Ruben Brandt, Collector

Ruben Brandt, Blender

von Alexander
Der Einfallsreichtum und die Ideenvielfalt dieses Anime sind sicherlich bemerkenswert. Ruben Brandt entfesselt einen psychedelischen Strudel und zieht den Betrachter hinein in einen animierten Alptraum, der in seinen stärksten Momenten an eine Mischung aus „Yellow Submarine“ und einen Film Noir aus der Mystery-Ecke erinnert. Hier wurde wie besessen an einer künstlerischen Vision gearbeitet, die optisch stellenweise wirklich zu beeindrucken weiß und obendrein noch mit einem innovativen Soundtrack unterlegt ist.

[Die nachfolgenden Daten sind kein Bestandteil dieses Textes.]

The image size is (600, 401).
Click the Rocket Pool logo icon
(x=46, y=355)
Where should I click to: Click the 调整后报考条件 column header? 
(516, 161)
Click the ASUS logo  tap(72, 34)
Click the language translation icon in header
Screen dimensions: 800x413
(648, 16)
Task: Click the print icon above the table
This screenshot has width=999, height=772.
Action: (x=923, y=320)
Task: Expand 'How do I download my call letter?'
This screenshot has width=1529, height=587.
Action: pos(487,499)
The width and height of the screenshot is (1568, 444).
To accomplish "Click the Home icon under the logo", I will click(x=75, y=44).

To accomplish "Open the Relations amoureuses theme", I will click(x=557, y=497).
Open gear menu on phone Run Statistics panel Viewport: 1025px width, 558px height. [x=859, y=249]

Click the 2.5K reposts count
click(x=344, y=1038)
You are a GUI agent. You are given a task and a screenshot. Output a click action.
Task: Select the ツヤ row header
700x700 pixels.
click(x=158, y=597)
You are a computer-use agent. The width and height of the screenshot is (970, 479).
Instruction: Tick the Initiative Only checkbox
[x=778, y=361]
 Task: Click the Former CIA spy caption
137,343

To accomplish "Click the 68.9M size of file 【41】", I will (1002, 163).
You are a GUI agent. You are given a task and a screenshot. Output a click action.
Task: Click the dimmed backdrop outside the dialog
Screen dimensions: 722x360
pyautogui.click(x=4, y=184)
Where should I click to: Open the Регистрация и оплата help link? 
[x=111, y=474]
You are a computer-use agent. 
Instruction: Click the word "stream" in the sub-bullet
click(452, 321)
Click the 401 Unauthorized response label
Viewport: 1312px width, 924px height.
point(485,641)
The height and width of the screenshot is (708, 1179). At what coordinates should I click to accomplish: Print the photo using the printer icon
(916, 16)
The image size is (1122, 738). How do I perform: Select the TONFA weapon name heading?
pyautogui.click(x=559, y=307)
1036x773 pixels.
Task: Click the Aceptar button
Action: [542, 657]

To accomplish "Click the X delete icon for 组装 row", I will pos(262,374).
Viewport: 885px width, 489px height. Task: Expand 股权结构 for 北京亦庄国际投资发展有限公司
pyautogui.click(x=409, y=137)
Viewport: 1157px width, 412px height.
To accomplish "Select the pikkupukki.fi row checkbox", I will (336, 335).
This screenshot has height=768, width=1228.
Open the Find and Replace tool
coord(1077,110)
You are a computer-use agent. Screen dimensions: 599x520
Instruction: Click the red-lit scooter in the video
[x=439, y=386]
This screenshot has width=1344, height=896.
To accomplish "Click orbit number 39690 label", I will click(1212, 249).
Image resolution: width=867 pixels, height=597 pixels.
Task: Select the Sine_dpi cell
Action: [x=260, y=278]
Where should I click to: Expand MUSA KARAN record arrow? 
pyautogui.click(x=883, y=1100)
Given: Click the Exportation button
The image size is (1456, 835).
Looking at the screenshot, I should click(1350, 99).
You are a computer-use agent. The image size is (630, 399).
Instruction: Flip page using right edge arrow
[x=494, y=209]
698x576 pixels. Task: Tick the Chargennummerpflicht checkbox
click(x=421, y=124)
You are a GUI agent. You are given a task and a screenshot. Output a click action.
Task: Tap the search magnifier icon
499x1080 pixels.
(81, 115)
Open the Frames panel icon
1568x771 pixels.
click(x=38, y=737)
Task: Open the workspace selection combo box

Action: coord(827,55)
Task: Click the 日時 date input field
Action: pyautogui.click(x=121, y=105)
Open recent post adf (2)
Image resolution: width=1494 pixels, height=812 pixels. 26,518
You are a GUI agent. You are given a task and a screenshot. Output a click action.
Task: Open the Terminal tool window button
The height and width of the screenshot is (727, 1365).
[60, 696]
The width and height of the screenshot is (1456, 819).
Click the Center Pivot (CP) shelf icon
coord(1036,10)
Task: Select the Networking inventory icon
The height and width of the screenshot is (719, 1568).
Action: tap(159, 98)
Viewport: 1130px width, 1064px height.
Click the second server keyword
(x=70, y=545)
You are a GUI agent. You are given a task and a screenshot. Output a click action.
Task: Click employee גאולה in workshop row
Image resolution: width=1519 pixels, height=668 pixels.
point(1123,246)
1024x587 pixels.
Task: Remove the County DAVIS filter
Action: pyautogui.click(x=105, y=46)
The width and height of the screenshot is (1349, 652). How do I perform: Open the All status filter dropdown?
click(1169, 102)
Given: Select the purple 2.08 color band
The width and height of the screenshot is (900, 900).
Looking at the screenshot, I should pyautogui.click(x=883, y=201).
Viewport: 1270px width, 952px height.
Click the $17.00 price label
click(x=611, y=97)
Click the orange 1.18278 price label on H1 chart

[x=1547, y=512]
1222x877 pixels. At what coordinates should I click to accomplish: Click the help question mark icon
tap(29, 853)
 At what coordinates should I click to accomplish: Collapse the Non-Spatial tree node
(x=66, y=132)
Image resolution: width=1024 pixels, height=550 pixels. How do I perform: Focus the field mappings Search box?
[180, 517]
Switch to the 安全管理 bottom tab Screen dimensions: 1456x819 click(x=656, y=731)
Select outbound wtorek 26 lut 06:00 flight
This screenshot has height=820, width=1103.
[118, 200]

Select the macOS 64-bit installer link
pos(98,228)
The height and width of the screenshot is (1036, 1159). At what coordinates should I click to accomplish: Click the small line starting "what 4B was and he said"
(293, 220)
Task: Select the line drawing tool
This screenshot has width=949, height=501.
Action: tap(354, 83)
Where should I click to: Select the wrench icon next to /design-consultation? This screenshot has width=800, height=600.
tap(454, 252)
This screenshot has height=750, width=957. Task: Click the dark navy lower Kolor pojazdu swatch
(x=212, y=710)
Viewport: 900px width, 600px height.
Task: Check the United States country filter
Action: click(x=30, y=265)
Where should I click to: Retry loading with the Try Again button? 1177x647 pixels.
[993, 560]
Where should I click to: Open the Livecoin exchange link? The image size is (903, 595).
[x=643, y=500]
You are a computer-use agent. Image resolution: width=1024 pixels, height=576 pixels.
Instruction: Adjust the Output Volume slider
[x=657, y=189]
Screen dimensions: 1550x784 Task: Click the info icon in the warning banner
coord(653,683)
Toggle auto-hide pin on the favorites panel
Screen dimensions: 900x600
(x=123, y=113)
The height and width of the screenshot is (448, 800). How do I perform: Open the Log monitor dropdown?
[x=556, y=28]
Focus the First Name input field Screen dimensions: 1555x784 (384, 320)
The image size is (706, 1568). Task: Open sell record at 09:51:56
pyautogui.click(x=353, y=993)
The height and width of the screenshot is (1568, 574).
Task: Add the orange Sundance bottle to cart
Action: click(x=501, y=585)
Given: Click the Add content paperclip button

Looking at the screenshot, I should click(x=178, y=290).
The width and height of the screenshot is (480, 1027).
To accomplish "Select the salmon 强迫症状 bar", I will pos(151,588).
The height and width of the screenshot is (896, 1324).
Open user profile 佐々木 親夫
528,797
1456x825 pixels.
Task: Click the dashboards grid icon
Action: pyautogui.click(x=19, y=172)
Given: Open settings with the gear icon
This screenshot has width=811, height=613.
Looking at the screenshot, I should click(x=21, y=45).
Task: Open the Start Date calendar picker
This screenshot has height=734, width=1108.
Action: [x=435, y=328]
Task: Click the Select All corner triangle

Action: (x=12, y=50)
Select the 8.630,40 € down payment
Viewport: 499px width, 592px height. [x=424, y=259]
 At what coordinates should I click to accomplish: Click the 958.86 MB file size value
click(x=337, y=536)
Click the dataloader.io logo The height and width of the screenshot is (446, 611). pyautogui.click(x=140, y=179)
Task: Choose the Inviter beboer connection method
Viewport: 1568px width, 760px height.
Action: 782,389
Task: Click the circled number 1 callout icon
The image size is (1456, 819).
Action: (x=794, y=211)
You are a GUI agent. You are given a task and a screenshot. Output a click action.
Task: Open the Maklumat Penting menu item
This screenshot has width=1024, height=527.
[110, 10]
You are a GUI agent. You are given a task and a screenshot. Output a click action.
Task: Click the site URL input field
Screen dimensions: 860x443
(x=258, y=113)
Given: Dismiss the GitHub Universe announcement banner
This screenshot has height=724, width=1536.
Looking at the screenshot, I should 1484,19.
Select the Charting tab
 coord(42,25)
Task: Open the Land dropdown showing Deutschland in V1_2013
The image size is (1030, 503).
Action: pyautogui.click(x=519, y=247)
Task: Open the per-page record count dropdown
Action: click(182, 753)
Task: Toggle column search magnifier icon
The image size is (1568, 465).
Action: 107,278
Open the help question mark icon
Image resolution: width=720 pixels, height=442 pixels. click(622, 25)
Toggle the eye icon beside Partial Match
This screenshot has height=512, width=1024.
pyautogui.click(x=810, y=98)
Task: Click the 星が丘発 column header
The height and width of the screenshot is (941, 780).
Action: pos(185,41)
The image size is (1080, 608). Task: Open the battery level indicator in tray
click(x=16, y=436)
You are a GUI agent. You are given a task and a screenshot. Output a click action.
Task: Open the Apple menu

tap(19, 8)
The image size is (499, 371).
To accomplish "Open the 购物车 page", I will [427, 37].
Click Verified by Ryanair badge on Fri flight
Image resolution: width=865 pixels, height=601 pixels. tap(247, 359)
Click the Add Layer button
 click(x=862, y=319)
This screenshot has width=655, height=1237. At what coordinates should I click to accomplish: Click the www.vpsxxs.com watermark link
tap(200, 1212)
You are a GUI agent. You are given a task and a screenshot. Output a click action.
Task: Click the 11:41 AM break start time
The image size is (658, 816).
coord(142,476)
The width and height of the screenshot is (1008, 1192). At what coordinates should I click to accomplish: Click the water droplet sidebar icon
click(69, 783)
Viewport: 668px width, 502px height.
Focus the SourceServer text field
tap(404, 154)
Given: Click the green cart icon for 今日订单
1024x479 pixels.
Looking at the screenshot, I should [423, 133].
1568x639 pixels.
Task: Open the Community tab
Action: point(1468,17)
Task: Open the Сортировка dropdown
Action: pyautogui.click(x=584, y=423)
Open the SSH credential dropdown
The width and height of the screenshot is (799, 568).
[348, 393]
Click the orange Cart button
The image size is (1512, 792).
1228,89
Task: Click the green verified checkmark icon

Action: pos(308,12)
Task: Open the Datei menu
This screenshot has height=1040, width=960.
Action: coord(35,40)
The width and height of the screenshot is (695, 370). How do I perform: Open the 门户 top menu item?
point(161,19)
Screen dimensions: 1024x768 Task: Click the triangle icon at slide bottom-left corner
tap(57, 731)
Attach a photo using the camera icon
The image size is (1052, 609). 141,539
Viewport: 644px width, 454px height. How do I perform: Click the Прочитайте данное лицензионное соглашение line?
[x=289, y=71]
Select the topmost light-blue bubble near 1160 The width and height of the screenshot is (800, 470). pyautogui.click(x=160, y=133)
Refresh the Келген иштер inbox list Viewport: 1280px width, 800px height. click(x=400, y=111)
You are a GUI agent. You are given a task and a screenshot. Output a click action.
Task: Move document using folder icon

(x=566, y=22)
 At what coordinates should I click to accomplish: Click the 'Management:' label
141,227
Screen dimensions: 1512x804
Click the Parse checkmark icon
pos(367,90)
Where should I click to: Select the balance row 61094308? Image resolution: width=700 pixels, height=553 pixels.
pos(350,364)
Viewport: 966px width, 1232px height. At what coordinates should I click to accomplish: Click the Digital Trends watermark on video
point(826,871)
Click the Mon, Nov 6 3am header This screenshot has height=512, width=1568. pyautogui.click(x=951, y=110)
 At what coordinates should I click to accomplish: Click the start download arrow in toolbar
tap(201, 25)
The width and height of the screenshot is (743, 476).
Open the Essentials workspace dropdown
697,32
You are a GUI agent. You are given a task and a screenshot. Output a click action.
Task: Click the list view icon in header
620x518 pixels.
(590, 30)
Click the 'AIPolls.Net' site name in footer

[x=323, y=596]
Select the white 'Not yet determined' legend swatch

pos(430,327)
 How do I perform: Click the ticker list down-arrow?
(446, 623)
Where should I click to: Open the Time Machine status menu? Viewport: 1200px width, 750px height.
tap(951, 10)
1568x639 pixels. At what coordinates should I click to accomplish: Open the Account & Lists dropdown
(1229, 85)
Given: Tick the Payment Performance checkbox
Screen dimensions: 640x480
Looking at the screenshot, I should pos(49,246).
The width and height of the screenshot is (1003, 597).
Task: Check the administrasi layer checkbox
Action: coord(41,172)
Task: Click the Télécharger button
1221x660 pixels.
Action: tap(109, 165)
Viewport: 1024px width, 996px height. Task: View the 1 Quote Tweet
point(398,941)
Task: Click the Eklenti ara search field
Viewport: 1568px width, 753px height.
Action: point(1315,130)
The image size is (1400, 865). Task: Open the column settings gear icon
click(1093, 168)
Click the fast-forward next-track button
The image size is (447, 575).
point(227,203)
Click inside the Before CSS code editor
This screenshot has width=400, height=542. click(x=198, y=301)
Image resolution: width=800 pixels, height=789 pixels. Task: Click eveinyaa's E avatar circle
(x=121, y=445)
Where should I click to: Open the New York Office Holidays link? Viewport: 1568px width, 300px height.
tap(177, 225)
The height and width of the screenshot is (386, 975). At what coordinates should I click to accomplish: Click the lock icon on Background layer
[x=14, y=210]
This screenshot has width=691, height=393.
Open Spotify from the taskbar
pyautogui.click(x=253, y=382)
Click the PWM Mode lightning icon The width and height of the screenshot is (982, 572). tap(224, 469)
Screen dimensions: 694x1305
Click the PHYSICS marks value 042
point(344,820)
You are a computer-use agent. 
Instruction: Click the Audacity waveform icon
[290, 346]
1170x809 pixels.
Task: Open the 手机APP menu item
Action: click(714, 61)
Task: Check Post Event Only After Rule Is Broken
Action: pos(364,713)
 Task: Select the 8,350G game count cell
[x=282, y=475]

Trotzdem wirkte der Film auf mich zeitweise aber langatmig und die zahlreichen Charaktere blieben oft seltsam blass und schwach. Und wenn ich auch ein großer Fan guter Animes auf dem Filmfest bin, da sie ohnehin verhältnismäßig selten zu sehen sind, bleiben generisch montierte Actionszenen und Verfolgungsjagden, wie man sie schon tausendmal zuvor auf der Leinwand gesehen hat, leider relativ langweilig und auf Dauer ermüdend, und wenn sie noch so künstlerisch in Szene gesetzt sein mögen.

Und genau das ist auch mein größtes Problem mit dem Film: Kratzt man an der kunstvollen, berauschenden Oberfläche, so findet sich leider eine nur leidlich unterhaltsame Story, die mich in Teilen sogar wirklich langweilte. Irgendwie hatte ich das Gefühl das hier etwas fehlt, sich die Geschichte zu häufig in sich wiederholenden, stereotypen Actionszenen und Oneliner-Phrasen aus der Retorte jüngerer Hollywood Streifen bedient, und es auch etwas an der Tiefe bei den Charakterzeichnungen mangelt. Und unter den mehr als bizarren Figuren finden sich auch keine wirklichen Sympathieträger, so das es einem letzten Endes egal ist, wie die Geschichte ausgehen mag.

Ich mag eigentlich nicht den in letzter Zeit so häufig bemühten Satz „Style over Substance“ zitieren, er drängte sich mir hier aber zwangsläufig auf und es ist bedauerlich, dass eine so innovative Grundidee die mit so viel Liebe zum (zeichnerischen) Detail umgesetzt wurde, dann so seltsam oberflächlich erzählt wird, als handele es sich dabei um eine kommerzielle TV-Produktion für Kinder. Mir fehlte hier die der Geschichte eigentlich geschuldete große Emotion, die Wucht der Bilder wollte nicht recht zum Rest passen. Schade eigentlich.

Bleibt die Frage: Was sollten die Schnecken?